The room is colder than you expected. It hums faintly, that sterile Arkham silence that presses in like a heartbeat held too long. The clock ticks overhead—steady, mechanical, alive in a place where everything else is either sedated or screaming. The guards had brought him in five minutes late, his wrists chained, his grin already waiting for you. And now, he sits across the table—watching. Not like a patient studying his therapist. Like a predator studying a reflection he can’t quite place.
He’s thinner than you imagined, though not frail. His movements carry the same sharpness as his laughter—unpredictable, quick, too aware. Green hair flattened from the restraints, streaked with the kind of grime that doesn’t come from dirt but from time. His smile—of course—is the first thing you notice, but the eyes are worse. Bright, cruel, and terribly amused, like he’s been waiting for this appointment far longer than you’ve been alive.
You have his file, the thick one they warned you about. You read the reports, the evaluations, the failures. You read the parts where other doctors tried to understand him—where some thought they could help, others thought they could cage him in words. You even read the section where one of them started to believe him. That’s the one that ended with blood.
But you’re not them. You came in prepared, calm, with notes and theories and a voice you’ve trained to never waver. You met the eyes of monsters before—just not ones that smile like they know your name.
He leans forward now, the chain at his wrist rattling softly against the table. It’s not an aggressive move—no, it’s intimate. As though the metal barrier between you is an afterthought, as though you’re sharing a secret. He looks down at the notebook in your hand, the pen poised above the page.
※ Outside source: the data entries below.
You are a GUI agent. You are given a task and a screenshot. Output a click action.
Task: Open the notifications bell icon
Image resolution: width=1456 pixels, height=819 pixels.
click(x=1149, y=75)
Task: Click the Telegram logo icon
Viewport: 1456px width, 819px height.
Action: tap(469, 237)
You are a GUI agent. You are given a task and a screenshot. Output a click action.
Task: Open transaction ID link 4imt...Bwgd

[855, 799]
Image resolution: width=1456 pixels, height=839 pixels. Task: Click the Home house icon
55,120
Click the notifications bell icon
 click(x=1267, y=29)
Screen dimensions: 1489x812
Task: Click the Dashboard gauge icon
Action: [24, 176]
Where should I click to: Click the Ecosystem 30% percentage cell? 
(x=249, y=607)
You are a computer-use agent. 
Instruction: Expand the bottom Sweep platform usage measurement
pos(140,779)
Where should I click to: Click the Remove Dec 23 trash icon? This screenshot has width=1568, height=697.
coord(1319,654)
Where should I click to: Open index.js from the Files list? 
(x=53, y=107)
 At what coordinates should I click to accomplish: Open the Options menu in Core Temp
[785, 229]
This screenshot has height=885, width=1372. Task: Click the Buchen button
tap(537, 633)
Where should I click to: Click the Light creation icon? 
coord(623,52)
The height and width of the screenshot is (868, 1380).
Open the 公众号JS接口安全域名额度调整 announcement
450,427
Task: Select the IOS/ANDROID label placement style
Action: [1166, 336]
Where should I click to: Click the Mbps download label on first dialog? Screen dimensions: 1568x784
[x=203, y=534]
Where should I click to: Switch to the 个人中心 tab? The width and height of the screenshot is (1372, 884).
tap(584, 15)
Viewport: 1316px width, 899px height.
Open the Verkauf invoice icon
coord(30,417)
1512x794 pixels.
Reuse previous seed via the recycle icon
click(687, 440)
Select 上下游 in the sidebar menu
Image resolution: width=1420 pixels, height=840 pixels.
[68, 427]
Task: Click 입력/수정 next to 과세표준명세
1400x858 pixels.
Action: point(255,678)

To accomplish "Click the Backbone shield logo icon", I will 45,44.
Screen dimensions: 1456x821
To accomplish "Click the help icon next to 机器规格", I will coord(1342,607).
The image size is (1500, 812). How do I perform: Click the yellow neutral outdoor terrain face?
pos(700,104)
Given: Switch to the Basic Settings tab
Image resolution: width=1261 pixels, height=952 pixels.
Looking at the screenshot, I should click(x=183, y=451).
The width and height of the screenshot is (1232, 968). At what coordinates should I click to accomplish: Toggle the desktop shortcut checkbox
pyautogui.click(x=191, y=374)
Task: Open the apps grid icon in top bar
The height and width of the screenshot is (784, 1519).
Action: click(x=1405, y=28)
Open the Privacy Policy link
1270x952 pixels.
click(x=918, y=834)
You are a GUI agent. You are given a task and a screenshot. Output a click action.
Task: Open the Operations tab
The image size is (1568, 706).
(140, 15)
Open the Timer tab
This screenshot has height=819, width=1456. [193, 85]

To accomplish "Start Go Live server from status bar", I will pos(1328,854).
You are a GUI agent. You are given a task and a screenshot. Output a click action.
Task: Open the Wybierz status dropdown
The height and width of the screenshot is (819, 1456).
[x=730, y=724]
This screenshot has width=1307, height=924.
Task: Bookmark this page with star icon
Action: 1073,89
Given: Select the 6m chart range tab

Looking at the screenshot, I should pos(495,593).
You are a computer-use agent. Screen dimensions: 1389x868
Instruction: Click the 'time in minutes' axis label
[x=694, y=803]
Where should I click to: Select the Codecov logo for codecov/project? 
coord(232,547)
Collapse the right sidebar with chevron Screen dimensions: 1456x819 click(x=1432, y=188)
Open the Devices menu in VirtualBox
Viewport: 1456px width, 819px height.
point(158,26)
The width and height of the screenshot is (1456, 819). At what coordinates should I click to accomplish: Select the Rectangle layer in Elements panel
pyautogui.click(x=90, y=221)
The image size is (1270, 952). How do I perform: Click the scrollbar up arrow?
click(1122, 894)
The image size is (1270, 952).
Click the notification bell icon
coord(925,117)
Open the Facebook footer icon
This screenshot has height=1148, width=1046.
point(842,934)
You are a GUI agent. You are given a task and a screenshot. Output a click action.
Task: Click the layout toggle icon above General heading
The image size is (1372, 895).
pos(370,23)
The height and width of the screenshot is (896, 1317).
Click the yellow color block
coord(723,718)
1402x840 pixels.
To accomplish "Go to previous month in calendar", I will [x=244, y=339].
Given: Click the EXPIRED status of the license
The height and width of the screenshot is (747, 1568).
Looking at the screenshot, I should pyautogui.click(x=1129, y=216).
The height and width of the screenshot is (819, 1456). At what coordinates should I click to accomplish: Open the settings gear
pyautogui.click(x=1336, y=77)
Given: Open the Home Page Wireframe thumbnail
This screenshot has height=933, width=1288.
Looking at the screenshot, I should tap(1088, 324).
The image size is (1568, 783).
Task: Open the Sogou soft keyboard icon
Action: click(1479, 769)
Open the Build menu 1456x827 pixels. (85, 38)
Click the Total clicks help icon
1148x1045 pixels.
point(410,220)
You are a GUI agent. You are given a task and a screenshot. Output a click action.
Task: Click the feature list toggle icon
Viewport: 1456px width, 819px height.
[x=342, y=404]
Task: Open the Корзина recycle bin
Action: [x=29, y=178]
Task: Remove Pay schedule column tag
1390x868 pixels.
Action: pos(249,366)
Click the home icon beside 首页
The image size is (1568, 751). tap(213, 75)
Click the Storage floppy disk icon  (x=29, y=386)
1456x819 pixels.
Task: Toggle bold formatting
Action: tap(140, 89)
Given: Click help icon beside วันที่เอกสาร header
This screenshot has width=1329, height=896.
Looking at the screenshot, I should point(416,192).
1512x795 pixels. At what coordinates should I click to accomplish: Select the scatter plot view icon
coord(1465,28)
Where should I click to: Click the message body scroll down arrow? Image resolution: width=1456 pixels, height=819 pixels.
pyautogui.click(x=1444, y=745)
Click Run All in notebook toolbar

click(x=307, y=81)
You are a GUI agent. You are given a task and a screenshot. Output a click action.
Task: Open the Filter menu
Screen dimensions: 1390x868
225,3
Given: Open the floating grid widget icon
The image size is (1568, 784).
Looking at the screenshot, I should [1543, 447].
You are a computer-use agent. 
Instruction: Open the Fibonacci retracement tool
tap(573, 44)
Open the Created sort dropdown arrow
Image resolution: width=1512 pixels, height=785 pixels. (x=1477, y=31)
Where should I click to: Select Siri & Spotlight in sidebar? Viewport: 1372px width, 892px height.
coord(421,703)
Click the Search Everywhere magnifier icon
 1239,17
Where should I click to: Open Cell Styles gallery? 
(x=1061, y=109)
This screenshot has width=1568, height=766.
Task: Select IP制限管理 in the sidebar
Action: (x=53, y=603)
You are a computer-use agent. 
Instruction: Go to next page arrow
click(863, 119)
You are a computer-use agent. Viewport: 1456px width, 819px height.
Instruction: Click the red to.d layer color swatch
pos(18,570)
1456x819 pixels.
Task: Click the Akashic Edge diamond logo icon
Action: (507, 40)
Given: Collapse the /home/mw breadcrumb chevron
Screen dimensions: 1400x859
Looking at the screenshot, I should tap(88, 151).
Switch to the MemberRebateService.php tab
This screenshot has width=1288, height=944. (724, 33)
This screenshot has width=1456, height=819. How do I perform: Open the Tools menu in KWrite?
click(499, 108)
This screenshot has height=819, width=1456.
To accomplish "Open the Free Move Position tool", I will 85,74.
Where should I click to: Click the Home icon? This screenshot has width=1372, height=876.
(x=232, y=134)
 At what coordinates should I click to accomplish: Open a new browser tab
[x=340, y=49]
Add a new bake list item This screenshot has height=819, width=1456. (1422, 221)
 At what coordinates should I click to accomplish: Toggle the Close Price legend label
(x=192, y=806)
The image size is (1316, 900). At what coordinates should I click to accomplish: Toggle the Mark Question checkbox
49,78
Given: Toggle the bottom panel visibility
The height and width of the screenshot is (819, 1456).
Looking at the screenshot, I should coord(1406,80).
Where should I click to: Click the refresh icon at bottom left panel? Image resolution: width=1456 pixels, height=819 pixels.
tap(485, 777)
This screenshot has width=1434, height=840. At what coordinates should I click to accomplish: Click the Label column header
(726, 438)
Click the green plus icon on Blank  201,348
“New handwriting,” he says, voice low, lilting like a joke he hasn’t finished telling. “Always gives you away, doesn’t it? The new ones—they always start fresh. Clean pages, clean hearts, clean ideas about what’s broken in me.”
He chuckles softly, and it’s not the kind that echoes—it sinks. The guards by the door stiffen, but he doesn’t glance their way. His attention stays locked on you.
You don’t flinch. You’ve read the manuals, memorized the procedures. You know the signs—how he probes for weakness, how he measures reactions. So you hold his gaze, steady, unreadable.
That’s what makes him tilt his head. A slight shift, a predator’s curiosity.
“Oh… not flinching. That’s new,” he muses. “Usually by now, they’re hiding behind their clipboards or scribbling notes just to avoid looking too long. Not you though. You look like you’re listening.”
He grins wider, and something in the room changes. The air seems thicker, or maybe it’s just the space between breaths.
“Tell me, doc,” he whispers, leaning in just enough that you can smell the faint traces of disinfectant and something metallic on him. “What makes a nice, well-educated professional walk into a locked room with a man like me and think they can help?”
You stay silent, letting him fill the quiet. It’s a trick they told you to use—make him talk, make him think he’s in control. But with him, it feels different. He doesn’t talk to fill silence; he talks to rearrange it.
He shifts again, this time reclining, studying you from under half-lidded eyes. “You’ve read my file. You know the tragedies, the theories, the long-winded diagnoses. And yet…” His voice drops, softer now, like the edge of a knife brushing the skin instead of cutting it. “You don’t look afraid.”
The smile fades a little, almost imperceptibly. Not gone—just thoughtful. It’s the first honest expression you’ve seen from him, and it’s almost worse than the grin.
He leans forward again, elbows resting on the table, his chains sliding like whispers. “You see, doc, I’ve had a lot of people sit across from me in little rooms like this. They all ask the same things, wear the same looks, pretend they’re not afraid. But you—” He pauses, eyes tracing you, assessing, dissecting. “—you’re different.”